Neckties were invented to cut off circulation to the brain. Silk squeezes the carotid artery. Your mind goes slack and numb.
Work didn’t have a dress code. She did. She packed my lunch and cinched my tie.
I was choking.
Every morning. Get up, shower, here’s your lunch, how’s that, fine. Every day.
Here is how to turn your basement into a fiery vision of hell:
1. Knock out all dividing walls. Save the better lumber and wear a mask to smash through plaster. Shatter her pictures and the blue vase she got from the Kyrgyz Republic. On a budget, save and straighten nails.
Tuesday, after finding out my wife was a whore, I took off my patterned tie.
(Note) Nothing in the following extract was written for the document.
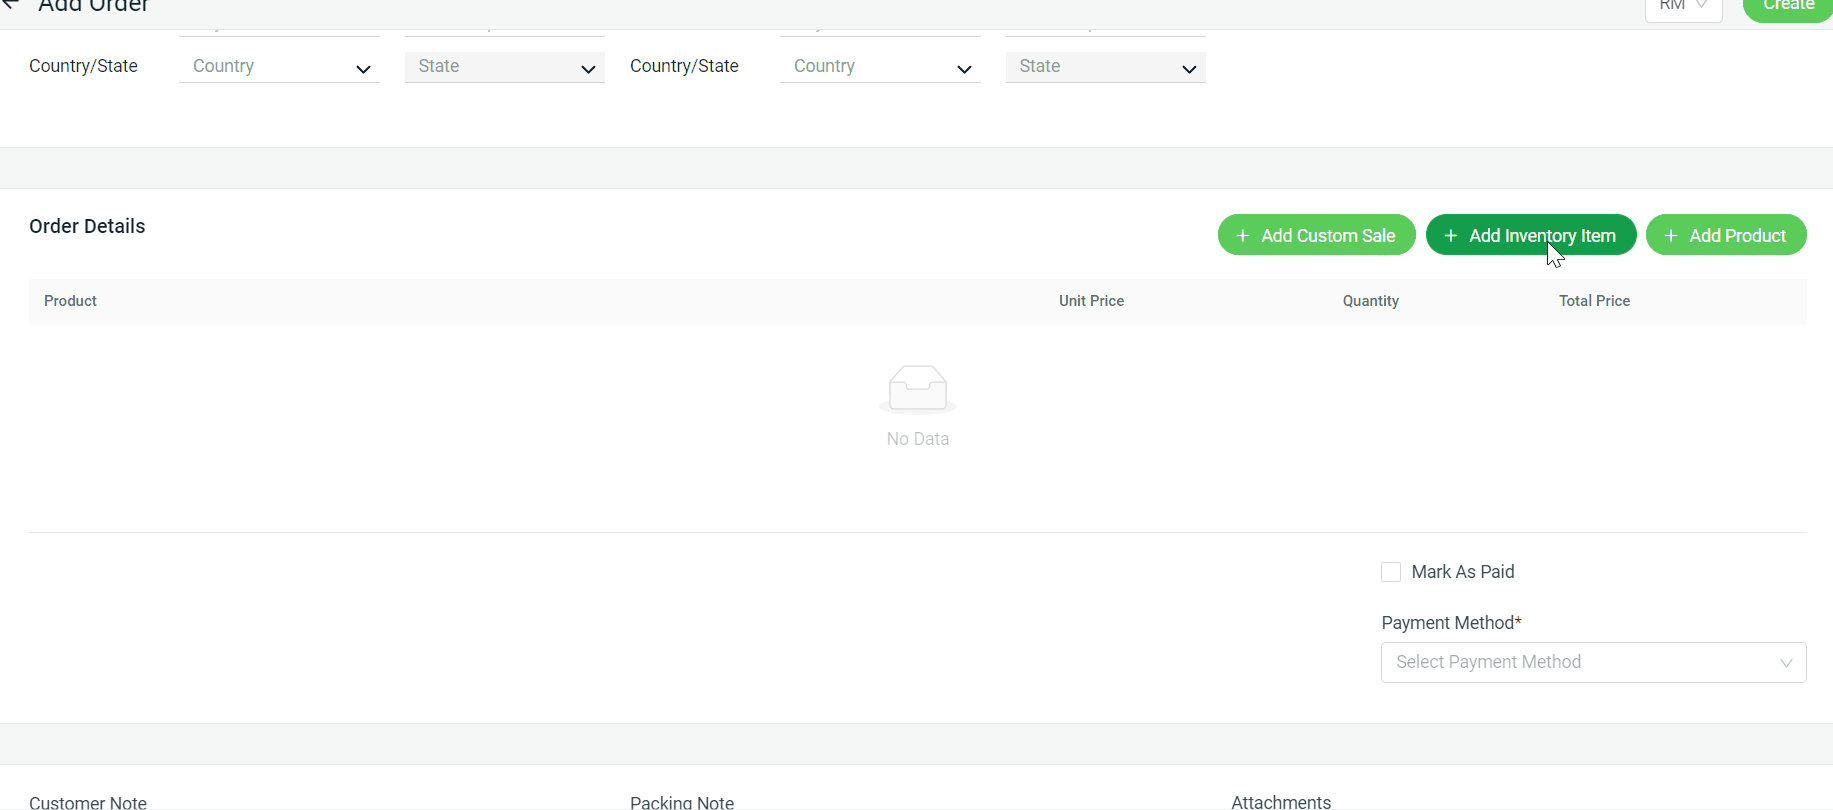Click the Product column header
Screen dimensions: 1833x810
click(70, 301)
My scalp hummed like a reattached limb, the blood pumping through fallen veins, a blizzard of whiteout pricks. Then I could see it, my life stretching out from flat feet to the smog and rat choked coast. It was a lot like that elementary school where the boiler exploded: splintered brick and childhood dreams scattered all around.
2. Dig a lot of pits. Rent a jackhammer to rip out the concrete floor. Start digging. Make a series of excavations around the room, leaving walkways between. Build the ground up higher at one end. The rest of the dirt can go in the backyard. Do some landscaping, or throw it on the garden.
I pulled all my ties out of the closet. I put them in a box and wrote LATER on it with a black marker. I set it on the table and left to get a sledge.
The first guy I didn’t know. He was an art student at the college. She was flattered someone so young and beautiful could still lust for her.
Of course he lusts for you, I said.
The guy could do an amazing pectoral dance, had a segmented snake tattooed down the length of his torso, one link for each of his lost loves. A snake, he said, because love was eating him alive.
He’s twenty one, I said.
It must have been an earth worm. If I had that tattoo, it wouldn’t fit. I’d have to paint a mural on a barn and then drag that around with me. I’d put it on wheels or something.
3. Make sure to cover exposed wood beams near the floor. Insulate the ceiling so your upstairs carpet doesn’t melt. Consider ventilation. A simple air exchange system can be built with ductwork and cheap fans, but results will vary. To guard more fully against asphyxiation, consult a professional. However, a proper solution will cost thousands of dollars, so remember — the more noxious the fumes, the more realistic your design.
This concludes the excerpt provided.